### Excerpt

Re: [PATCH bpf] libbpf: count present CPUs, not theoretically possible

From: Alan Maguire <alan.maguire@oracle.com>
To: Andrii Nakryiko <andrii.nakryiko@gmail.com>
Cc: Alan Maguire <alan.maguire@oracle.com>,
	Andrii Nakryiko <andriin@fb.com>, bpf <bpf@vger.kernel.org>,
	Networking <netdev@vger.kernel.org>,
	Alexei Starovoitov <ast@fb.com>,
	Daniel Borkmann <daniel@iogearbox.net>,
	Kernel Team <kernel-team@fb.com>
Subject: Re: [PATCH bpf] libbpf: count present CPUs, not theoretically possible
Date: Sat, 28 Sep 2019 18:46:22 +0100 (BST)	[thread overview]
Message-ID: <alpine.LRH.2.20.1909281844480.5332@dhcp-10-175-218-65.vpn.oracle.com> (raw)
In-Reply-To: <CAEf4BzYTQbVVUiQOHEcjL8mZ=iJBSGHFRNxoayRpaMw5ys+iDw@mail.gmail.com>

On Sat, 28 Sep 2019, Andrii Nakryiko wrote:

> On Sat, Sep 28, 2019 at 4:20 AM Alan Maguire <alan.maguire@oracle.com> wrote:
> >
> > On Fri, 27 Sep 2019, Andrii Nakryiko wrote:
> >
> > > This patch switches libbpf_num_possible_cpus() from using possible CPU
> > > set to present CPU set. This fixes issues with incorrect auto-sizing of
> > > PERF_EVENT_ARRAY map on HOTPLUG-enabled systems.
> > >
> > > On HOTPLUG enabled systems, /sys/devices/system/cpu/possible is going to
> > > be a set of any representable (i.e., potentially possible) CPU, which is
> > > normally way higher than real amount of CPUs (e.g., 0-127 on VM I've
> > > tested on, while there were just two CPU cores actually present).

### Directive 1
According to the libbpf patch thread, how many CPU cores were actually present on the VM where the possible range was 0-127?
### Directive 2
Write the next part of the libbpf patch thread, picking up after its last line.
The records come from a different source.

### Record extracts
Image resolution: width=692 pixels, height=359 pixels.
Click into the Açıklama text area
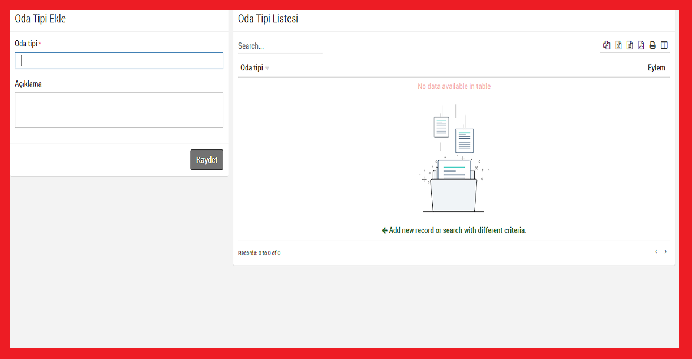pos(119,110)
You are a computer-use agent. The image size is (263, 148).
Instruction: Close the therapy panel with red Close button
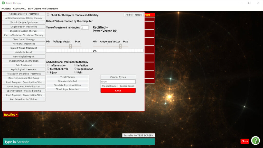(x=118, y=90)
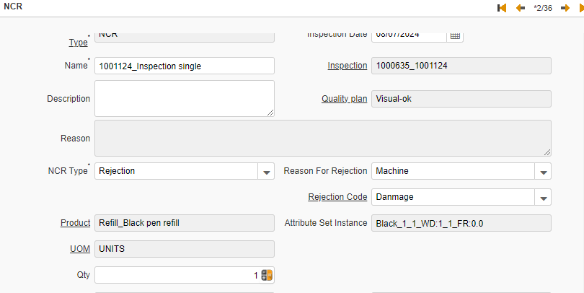Image resolution: width=584 pixels, height=293 pixels.
Task: Click into the Description text area
Action: click(x=185, y=99)
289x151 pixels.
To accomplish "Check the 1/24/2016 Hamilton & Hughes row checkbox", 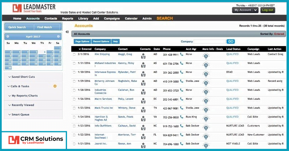I will 74,117.
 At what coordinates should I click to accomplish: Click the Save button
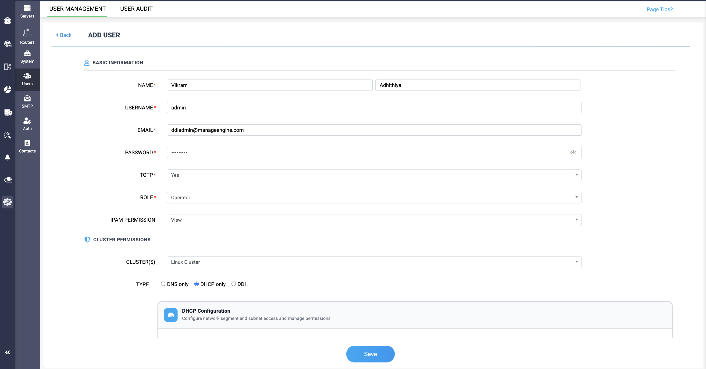[x=370, y=354]
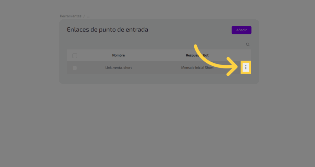Viewport: 315px width, 167px height.
Task: Sort by the Nombre column header
Action: coord(118,55)
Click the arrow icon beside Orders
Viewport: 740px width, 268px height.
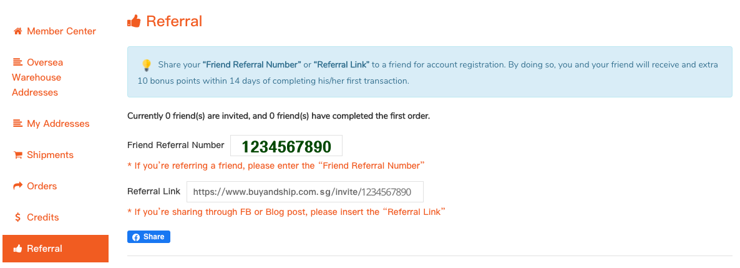tap(18, 186)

### Task result 1
Two.

### Task result 2
> > > /sys/devices/system/cpu/present, on the other hand, will only contain
> > > CPUs that are physically present in the system (even if not online yet),
> > > which is what we really want, especially when creating per-CPU maps or
> > > perf events.
> > >
> > > On systems with HOTPLUG disabled, present and possible are identical, so
> > > there is no change of behavior there.
> > >
> >
> > Just curious - is there a reason for not adding a new libbpf_num_present_cpus()
> > function to cover this  case, and switching to using that in various places?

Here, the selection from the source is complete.